Writing about the April reading group in June? What!? Yes.
The April readings were set to be discussed on May 1, but that got pushed to May 8. And then that day just didn’t work out. What have I learned so far from organizing a work reading group? People (myself included) are busy. What else have I learned? Pick a day/time each month, stick with it, and send a reoccurring calendar invite. The monthly schedule dance is annoying to figure out. Spread around responsibility for picking readings and leading discussion — this is the biggest roadblock (see also: people are busy).
April’s readings were metadata focused.
One was an older article from Code4Lib (issue 22, 2013): From Finding Aids to Wiki Pages: Remixing Archival Metadata with RAMP by Thompson, Little, Gonzaelex, Darby and Carruthers. The other was a new article from the Journal of Contemporary Archival Studies on the EAC-CPF standard from Katherine M. Wisser.
RAMP is a neat project and I like the idea of making the most of finding aid data in innovative (and fun) ways, but I wondered if this method violates the norms of Wikipedia editing. An article consisting of references only from one institution’s finding aids might be considered insufficient and biased. It seems like the RAMP project is actually focused on adding new information to existing articles though, so conflict of interest issues probably aren’t likely. The RAMP team mapped EAC-CPF tags to Wiki Markup like: biogHist/p > historical/biographical notes; resourceRelation creatorOf > works/publications; resourceRelation subjectOf > further reading. This mapping allows the data from EAC-CPF to be inserted appropriately into existing Wikipedia articles in a flash.
Wisser’s article was a nice pairing for this month because she investigates the uses of EAC-CPF and archivists’ understanding of relationships and context.
There are several areas to explore in understanding relationships as a component of archival description. What relationship types are considered crucial? What about the strength of relationships: do relationships that are fleeting have the same imperative for description as long-standing relationships, and are there metrics that will allow archivists to make an assessment of the strength of a relationship between two entities?

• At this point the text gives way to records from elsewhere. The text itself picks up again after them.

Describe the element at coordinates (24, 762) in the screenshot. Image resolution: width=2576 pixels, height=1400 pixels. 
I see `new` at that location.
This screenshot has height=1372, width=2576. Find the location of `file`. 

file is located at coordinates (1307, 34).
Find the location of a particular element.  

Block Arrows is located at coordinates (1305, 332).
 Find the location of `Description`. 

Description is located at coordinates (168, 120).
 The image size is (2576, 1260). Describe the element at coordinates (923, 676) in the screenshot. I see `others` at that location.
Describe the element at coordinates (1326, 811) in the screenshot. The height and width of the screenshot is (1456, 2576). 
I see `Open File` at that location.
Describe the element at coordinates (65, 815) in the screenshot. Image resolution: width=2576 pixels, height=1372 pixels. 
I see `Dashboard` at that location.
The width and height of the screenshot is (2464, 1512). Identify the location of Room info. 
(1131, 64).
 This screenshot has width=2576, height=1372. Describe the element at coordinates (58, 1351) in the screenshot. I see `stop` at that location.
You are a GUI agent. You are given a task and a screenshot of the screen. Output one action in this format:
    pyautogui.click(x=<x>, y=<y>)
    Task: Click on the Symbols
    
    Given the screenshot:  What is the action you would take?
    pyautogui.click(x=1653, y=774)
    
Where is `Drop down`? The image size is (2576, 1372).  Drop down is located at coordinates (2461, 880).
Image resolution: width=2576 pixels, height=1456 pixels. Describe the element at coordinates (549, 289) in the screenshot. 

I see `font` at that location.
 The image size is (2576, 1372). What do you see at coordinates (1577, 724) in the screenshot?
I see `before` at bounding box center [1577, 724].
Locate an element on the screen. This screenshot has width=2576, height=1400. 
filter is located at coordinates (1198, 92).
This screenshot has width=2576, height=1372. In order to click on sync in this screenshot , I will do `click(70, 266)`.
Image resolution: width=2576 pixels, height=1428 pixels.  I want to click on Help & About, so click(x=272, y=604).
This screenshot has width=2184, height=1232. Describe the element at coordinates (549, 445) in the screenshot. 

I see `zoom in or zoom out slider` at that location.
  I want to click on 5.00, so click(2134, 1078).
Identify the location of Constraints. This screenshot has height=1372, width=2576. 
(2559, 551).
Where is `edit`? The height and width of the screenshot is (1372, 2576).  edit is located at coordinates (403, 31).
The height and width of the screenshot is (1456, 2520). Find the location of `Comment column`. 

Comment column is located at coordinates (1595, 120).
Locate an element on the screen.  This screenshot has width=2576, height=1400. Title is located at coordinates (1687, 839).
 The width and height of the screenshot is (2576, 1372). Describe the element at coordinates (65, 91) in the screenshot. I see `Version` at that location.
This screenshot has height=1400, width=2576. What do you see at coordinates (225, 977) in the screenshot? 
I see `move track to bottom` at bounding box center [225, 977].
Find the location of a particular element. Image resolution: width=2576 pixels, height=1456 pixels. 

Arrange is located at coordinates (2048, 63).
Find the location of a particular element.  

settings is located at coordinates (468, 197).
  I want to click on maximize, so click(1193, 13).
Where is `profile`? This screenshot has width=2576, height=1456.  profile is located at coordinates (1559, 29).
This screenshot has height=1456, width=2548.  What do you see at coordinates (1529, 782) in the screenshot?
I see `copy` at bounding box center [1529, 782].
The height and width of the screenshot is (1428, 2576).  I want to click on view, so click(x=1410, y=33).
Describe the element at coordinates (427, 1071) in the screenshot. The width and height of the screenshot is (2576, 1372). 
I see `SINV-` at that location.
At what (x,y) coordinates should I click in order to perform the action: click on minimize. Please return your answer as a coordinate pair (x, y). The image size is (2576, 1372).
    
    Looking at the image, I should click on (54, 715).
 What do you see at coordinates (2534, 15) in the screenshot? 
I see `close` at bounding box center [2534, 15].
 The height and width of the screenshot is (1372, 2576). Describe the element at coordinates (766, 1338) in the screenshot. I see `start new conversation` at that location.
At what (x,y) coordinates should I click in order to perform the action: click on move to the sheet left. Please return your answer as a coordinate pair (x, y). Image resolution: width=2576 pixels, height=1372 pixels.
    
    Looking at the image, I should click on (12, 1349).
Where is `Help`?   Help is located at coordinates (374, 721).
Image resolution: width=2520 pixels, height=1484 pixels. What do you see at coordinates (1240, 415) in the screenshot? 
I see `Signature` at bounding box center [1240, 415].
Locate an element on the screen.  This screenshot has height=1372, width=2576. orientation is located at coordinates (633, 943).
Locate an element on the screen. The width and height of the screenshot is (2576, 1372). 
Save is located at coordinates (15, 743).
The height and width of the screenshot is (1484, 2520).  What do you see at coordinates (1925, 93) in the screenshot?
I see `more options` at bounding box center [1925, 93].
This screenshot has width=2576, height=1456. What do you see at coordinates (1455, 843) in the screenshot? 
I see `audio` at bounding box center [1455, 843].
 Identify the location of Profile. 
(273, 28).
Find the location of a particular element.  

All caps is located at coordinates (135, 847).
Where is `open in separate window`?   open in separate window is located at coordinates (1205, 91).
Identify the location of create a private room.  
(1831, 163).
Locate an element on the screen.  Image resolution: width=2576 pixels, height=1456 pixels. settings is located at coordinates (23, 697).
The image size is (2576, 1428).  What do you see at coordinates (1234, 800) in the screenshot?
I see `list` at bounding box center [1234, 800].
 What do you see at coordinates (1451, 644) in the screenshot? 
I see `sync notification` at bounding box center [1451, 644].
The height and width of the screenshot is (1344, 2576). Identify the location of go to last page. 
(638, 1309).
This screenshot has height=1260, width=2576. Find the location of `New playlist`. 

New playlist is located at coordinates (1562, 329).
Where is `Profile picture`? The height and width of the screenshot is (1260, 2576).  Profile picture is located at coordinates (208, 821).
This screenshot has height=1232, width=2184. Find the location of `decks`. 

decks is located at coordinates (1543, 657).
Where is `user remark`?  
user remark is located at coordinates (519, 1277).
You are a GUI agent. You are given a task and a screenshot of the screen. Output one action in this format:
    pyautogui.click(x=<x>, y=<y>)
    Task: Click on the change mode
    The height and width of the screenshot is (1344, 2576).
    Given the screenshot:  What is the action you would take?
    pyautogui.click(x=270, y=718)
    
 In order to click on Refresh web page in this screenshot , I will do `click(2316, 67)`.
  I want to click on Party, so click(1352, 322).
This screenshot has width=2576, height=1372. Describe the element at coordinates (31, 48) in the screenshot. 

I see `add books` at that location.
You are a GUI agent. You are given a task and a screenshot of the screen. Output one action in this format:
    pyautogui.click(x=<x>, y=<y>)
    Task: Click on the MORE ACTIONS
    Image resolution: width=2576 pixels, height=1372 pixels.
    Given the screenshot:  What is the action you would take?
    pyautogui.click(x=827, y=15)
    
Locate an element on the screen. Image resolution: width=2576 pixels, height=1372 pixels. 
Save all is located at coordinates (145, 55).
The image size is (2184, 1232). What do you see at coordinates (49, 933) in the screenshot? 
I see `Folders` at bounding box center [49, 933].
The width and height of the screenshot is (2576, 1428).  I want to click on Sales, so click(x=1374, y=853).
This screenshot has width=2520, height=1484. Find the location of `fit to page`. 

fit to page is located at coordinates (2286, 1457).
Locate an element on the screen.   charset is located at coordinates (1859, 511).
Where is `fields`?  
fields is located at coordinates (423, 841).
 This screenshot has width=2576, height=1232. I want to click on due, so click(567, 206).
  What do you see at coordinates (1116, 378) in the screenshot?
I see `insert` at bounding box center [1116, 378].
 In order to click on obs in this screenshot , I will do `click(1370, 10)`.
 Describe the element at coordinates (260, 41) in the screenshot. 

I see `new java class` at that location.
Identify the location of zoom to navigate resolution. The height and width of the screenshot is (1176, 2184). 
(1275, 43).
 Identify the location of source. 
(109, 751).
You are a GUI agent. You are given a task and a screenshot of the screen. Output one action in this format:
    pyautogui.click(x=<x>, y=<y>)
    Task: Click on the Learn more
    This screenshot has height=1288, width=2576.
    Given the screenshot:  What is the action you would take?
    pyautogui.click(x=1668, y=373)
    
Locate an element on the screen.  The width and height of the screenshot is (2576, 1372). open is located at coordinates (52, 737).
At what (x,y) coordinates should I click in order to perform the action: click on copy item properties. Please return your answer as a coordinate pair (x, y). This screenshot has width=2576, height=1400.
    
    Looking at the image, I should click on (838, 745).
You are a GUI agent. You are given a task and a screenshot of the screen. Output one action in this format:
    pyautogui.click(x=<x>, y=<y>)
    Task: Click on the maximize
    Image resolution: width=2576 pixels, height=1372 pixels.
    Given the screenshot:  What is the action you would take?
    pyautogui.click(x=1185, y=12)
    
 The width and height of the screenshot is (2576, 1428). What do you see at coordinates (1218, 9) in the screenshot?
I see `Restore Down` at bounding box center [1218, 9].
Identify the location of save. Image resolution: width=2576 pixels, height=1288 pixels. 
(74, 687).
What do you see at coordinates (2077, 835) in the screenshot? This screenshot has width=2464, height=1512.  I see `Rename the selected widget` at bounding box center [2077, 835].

Are all relationships bidirectional? If so, does each direction warrant description? These are just a few of the issues surrounding the explicit identification and description of relationships. (Wisser, pg. 2)
Wisser conducted a qualitative survey to begin exploring these questions and the potential impact of EAC-CPF. Well worth the read.
In the original plan for the group, there was a break planned for May/June, so we’re on schedule there at least! For now, I’m thinking about the future of the reading group as well as reevaluating the purpose of my original plans for the Reading Notes series on this blog. Stay tuned.
The reading notes posts found on this blog are intentionally question-filled and causal. This particular post serves as a sort of open journal record of the Archives and Digital Curation Reading Group. We welcome suggestions for future readings—current or archival!